By Amina Faki,
Mobile banking is the future, not a fad. Challenges aside, Africa remains a hotbed for mobile money usage, there is a significant sign of increasing competition for market share.
The mobile money market is already in the process of changing the landscape of financial inclusion in Africa.
The transition from the e-banking and branchless banking concepts, mobile money has proved to be a viable alternative to cash.
Over the years, the mobile money ecosystem has been providing a range of seamless financial services to its customers.
Africa accounts for 15 of the top 20 countries by mobile money usage and, with an estimated 80 percent of adults still unbanked, the potential for growth is enormous.
With the new developments in commercial payments, combined with a large youth market who have strong loyalty to the mobile channels, the size of the opportunity is quite clear.
According to Mobile Money Africa, three mobile money ecosystems – mobile payments, mobile banking and retail money transfer – are evolving across Africa and new partnerships and offerings are needed to capitalize on the growing number of transactions.

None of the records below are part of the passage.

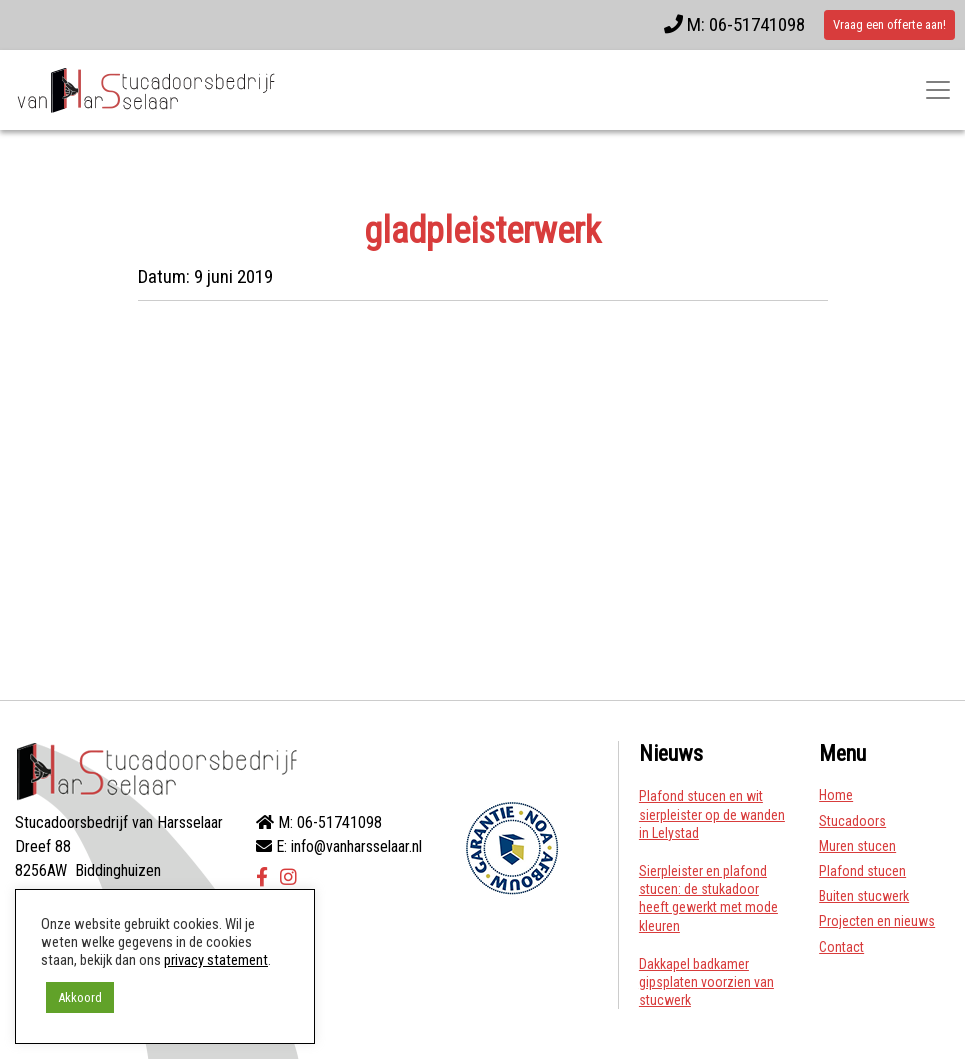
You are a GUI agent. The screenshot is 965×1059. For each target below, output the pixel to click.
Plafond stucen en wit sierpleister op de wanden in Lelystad (712, 814)
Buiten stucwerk (864, 896)
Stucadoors (852, 821)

This amazing transformation is witnessed in countries like Uganda, Nigeria Ghana, and so many other African countries. For instance, with the value of electronic funds transfers in Nigeria alone was expected to climb to N160 billion (US$1.01 billion) per day by the end of the year 2013, the opportunity for mobile network operators, banks, merchants and financial institutions is enormous
The industry faces numerous challenges in achieving its full potential. Industry leaders say these include central banks moving at different paces and even in different directions, with some taking a lead in promoting services while others appear to be hindering progress; driving adoption among consumers and expanding agent networks (while Africa leads the way in this market, usage figures are at just 16 percent of adults in sub-Saharan Africa); the mobile money ecosystem needs to develop further and banks are increasingly taking lead as they look to ensure mobile operators do not encroach on their space; the balance and form of bank-operator partnerships still needs to be defined so that all parties can benefit fully.
Mobile money transactions support the movement of money around the economy far more efficiently and quickly and in that sense, a higher level of financial inclusion can be achieved.
This system of transacting and executing payments has been able to successfully transform the financial services framework both by complementing and disrupting the traditional way of banking. Owing to its safe, easy and affordable transaction ways, mobile money is touted as a popular alternative to bank accounts. It can be used on both smartphones and basic feature phones.